At the moment, he's meant to be helping me reduce the number of jobs sitting in my queue. He was actually meant to start with this a month or so back, but the first obstacle was that no two requests I get are the same, so it wasn't like I could hand him a general process to follow and then just guide him through from there. I tried to sketch out a workflow for him to follow for what I considered the simple tasks, but it quickly evolved into the stuff of nightmares.

The second obstacle was that I had to teach him how to use some of the long-standing departmental systems that I haven't been shown how to use. I was a bit surprised by this.

The third was that when he sat down and looked at the queue and some of the crazy, wrongly-assigned tasks in there, the first thing he noticed was that because of how the service desk tool has been configured we can also see jobs we had a hand in, but have since assigned to other teams. This bugged me for a while, too, but when I checked with the system administrator it turned out that fixing the issue would cause other things to break and probably keep me from seeing any of our jobs at all. Which I'm not actually opposed to, but in principle I have to concede it's probably in everyone's best interests for me to be able to see what I'm actually meant to be working on.

So I've learnt just to mentally screen out the things I don't need to bother with, and move on. Rageboy is less phlegmatic. The presence of these other jobs was deeply offensive to him. He would read in detail what they were about, and start calling members of other teams and other team leaders to tell them how long the support tickets had been open for. He was quite thorough about it, and did a great job helping them clear up their backlog.
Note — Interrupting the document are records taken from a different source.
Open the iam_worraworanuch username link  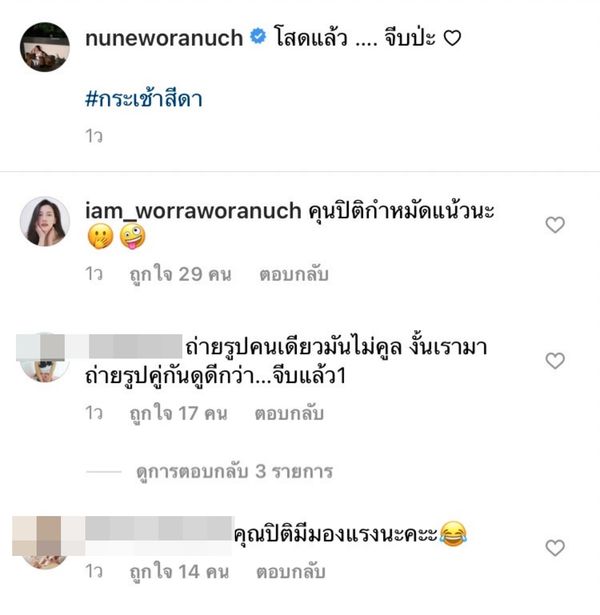[x=193, y=211]
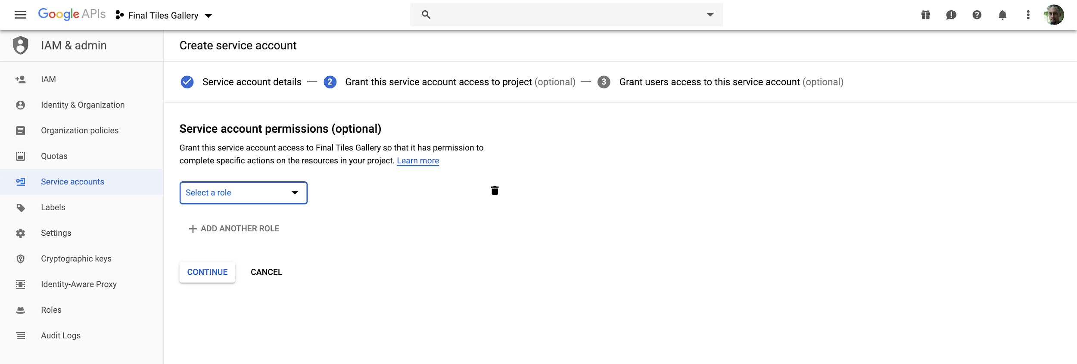Open Cryptographic keys in sidebar

[76, 258]
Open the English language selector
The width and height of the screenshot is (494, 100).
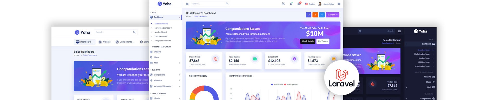point(310,4)
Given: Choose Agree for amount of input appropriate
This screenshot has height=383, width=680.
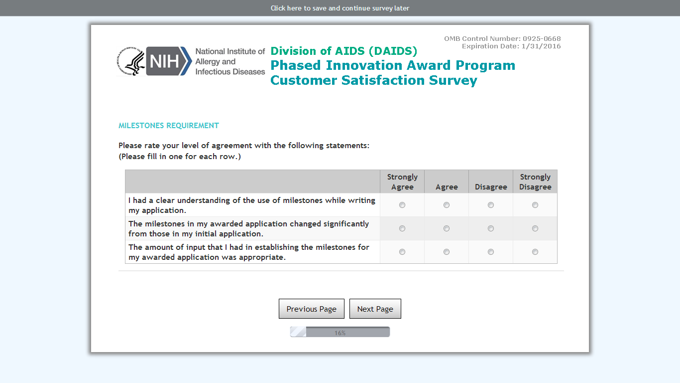Looking at the screenshot, I should pos(447,252).
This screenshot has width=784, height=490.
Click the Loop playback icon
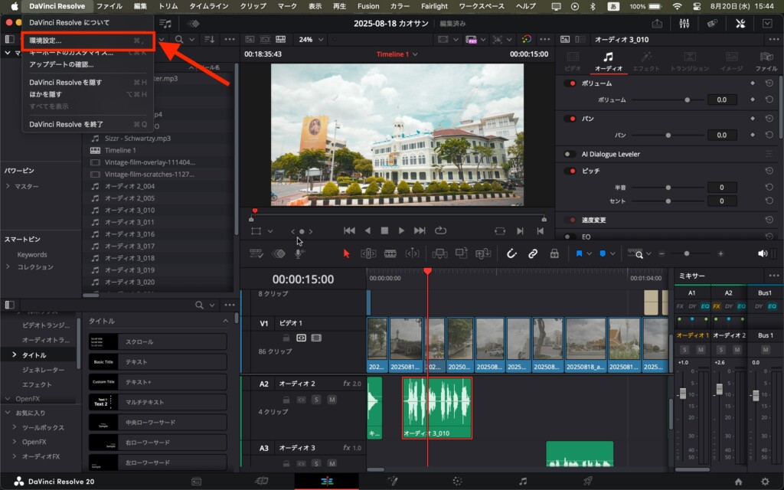[x=440, y=230]
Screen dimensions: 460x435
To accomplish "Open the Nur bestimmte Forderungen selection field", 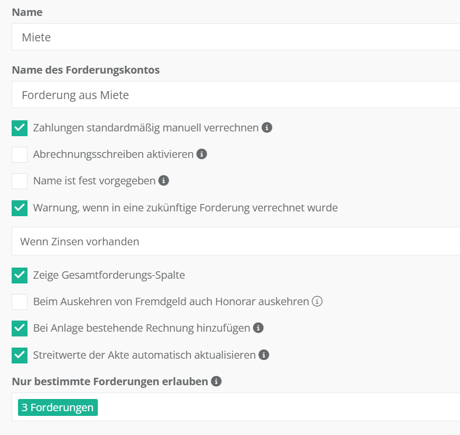I will (x=275, y=407).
I'm sure they were appreciative, even if in reality his contribution was limited to haranguing them until they closed the tickets just to keep him quiet.

I think the types of questions that were being legitimately referred to us broke him a little bit, though, because he studiously avoided having anything to do with them.

Now, a month later, he's begun tackling some of those very old items. I'm pleased to see the old jobs slowly being whittled away while I deal with the incoming stuff, and it's a little bit validating to see someone else growing frustrated with some of the stuff that keeps being assigned to us because other support teams don't want to have to deal with it (claiming your team doesn't have the resources to follow something up seems to have become a catch-all solution for assigning work to other under-resourced teams who aren't even responsible for that kind of work to begin with).

What's less helpful is his approach. He's not a quiet man on the phone, nor a subtle one. Like Ted, he's good at identifying - loudly and angrily - what's not working right, but much less good at proposing a constructive solution. His opening gambit tends to start: "Hi, this is Rageboy. I'm assisting a colleague, and I just wanted to check in with this request THAT'S BEEN OPEN FOR ABOUT THREE MONTHS NOW to see whether it's been resolved BECAUSE IT WAS CREATED THREE MONTHS AGO and that just seems like SUCH A LONG TIME."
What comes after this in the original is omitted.